EXERCISE MATERIAL:

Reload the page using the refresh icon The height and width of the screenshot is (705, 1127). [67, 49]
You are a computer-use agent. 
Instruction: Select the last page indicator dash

==

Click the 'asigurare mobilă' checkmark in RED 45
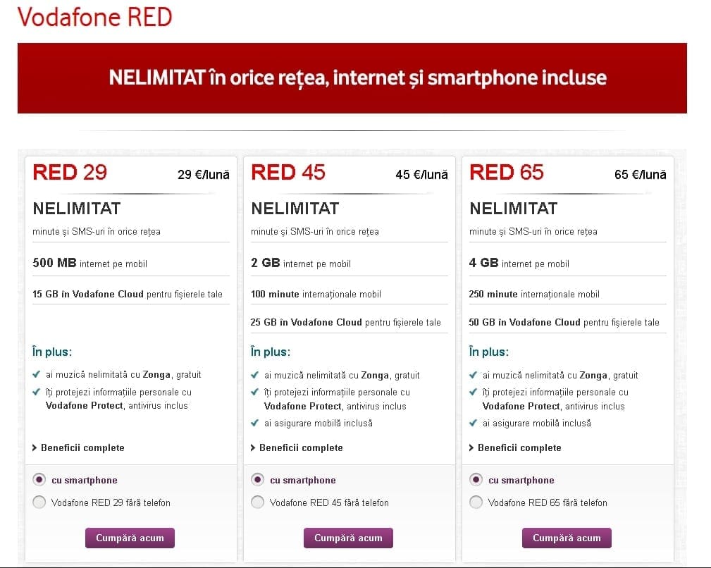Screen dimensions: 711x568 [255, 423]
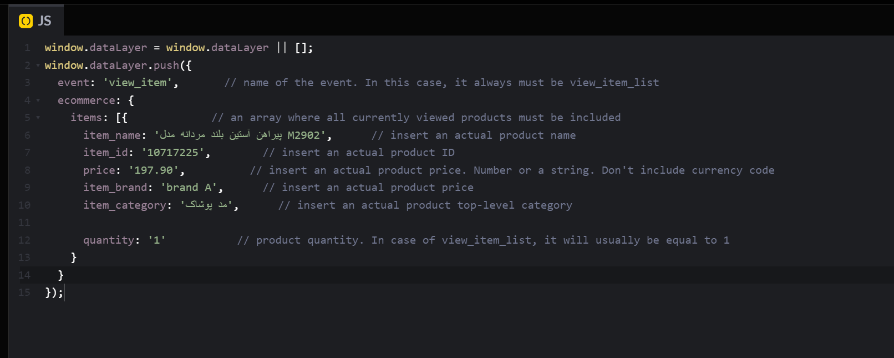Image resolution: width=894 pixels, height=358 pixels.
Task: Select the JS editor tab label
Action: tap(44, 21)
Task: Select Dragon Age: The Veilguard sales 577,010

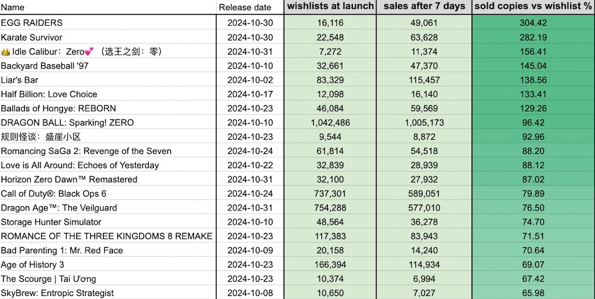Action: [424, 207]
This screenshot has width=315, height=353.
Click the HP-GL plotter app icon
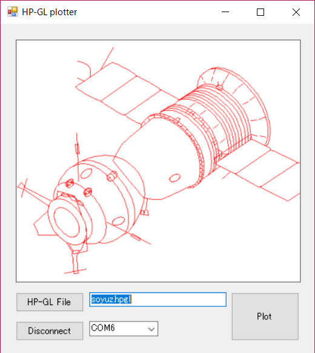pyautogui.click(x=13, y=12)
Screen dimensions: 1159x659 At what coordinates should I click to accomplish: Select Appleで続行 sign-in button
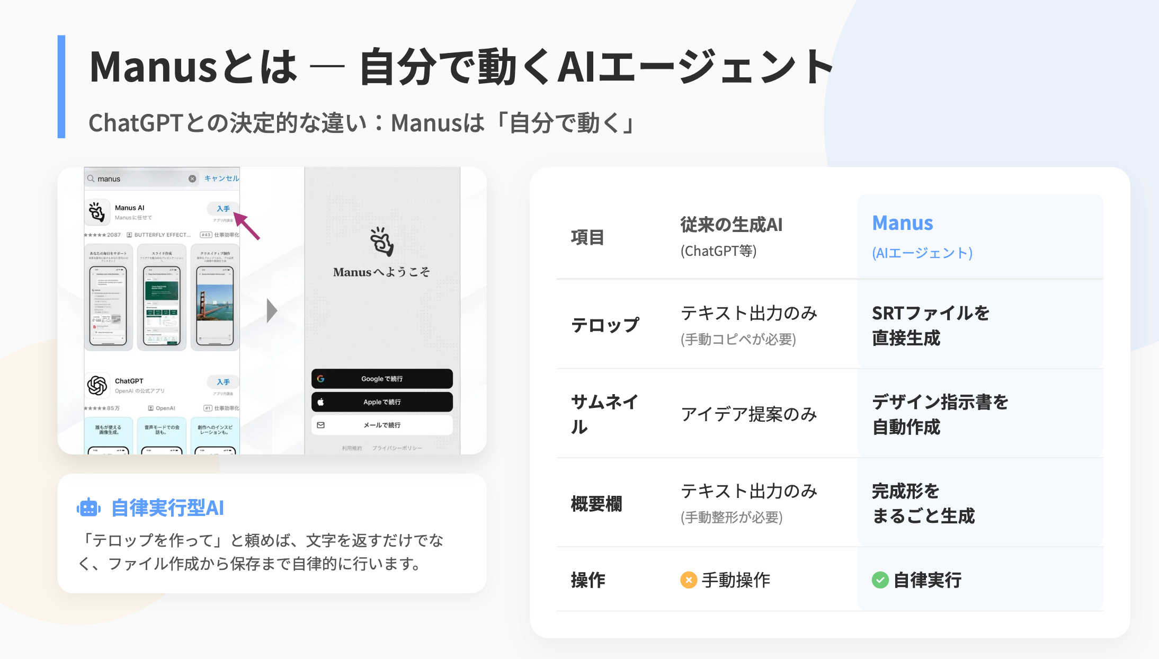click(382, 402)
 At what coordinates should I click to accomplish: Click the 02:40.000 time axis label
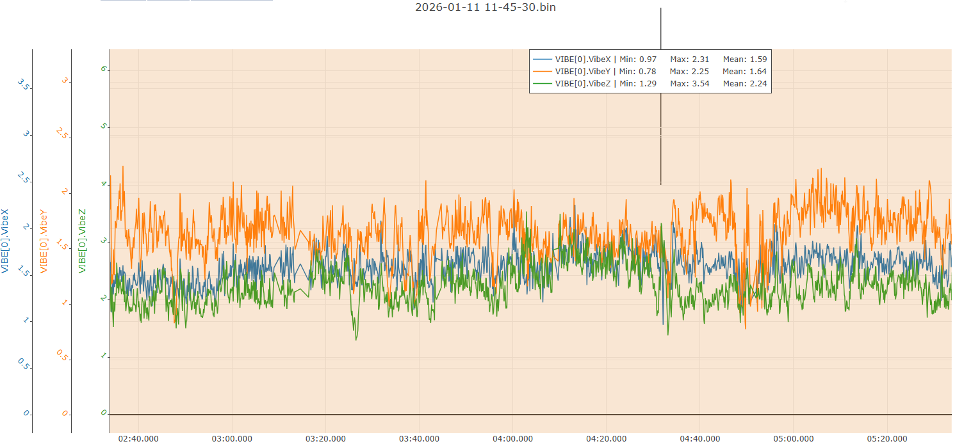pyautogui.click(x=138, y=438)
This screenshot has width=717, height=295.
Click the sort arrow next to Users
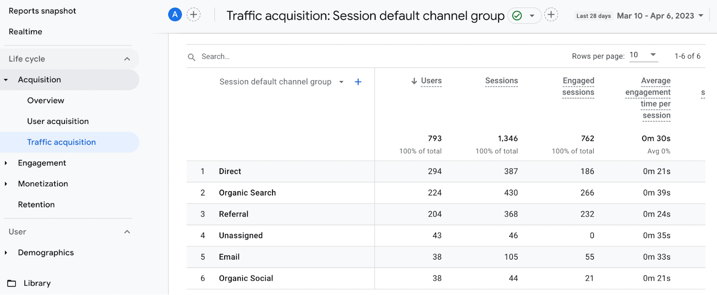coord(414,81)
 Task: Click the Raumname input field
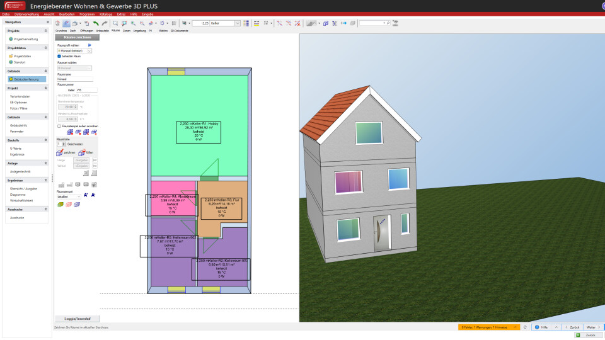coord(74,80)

--

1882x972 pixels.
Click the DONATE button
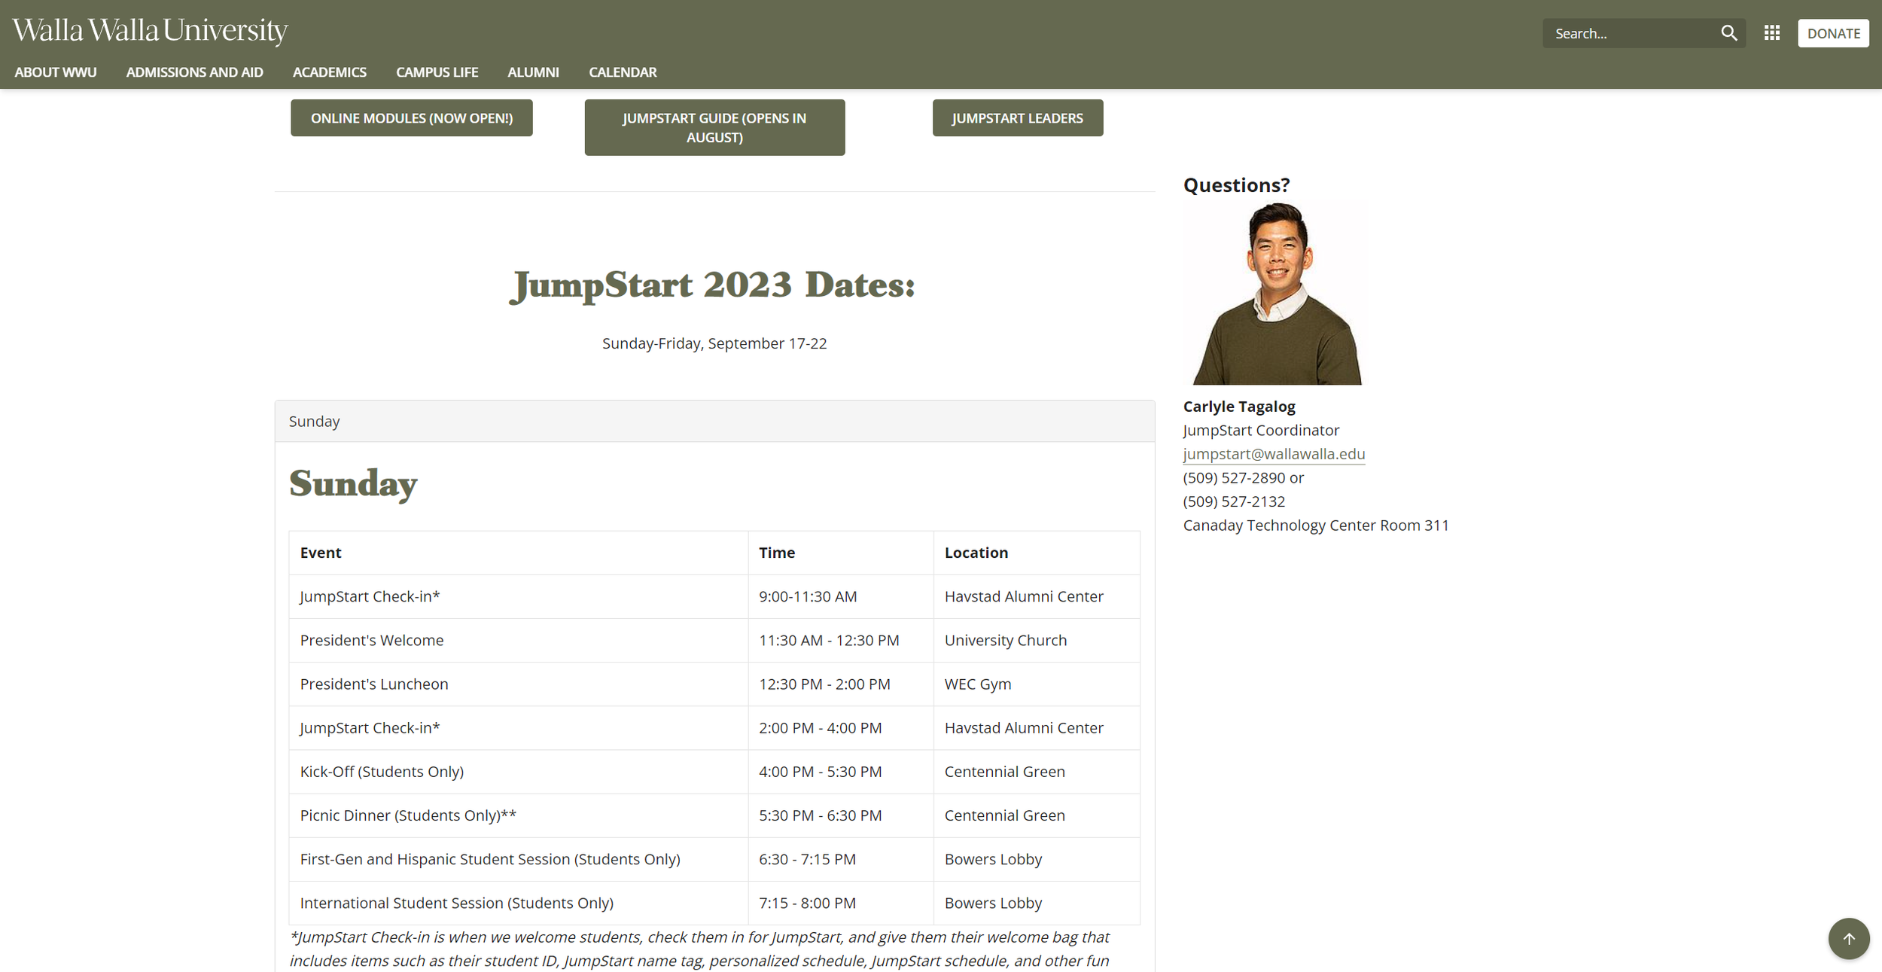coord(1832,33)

WHAT YOU SHOULD DO:
Give the lines between the ones holding "Screen dimensions: 1159x659" and "coord(74,80)", inclusive, swapping "accomplish" for "complete" and changing nothing else. Leave the pictures out.

EXPECTED ANSWER:
Screen dimensions: 1159x659 At what coordinates should I click to complete: Select Appleで続行 sign-in button
click(382, 402)
 At what coordinates should I click to complete: Click the 02:40.000 time axis label
pyautogui.click(x=138, y=438)
This screenshot has width=717, height=295.
Click the sort arrow next to Users
coord(414,81)
 Task: Click the Raumname input field
coord(74,80)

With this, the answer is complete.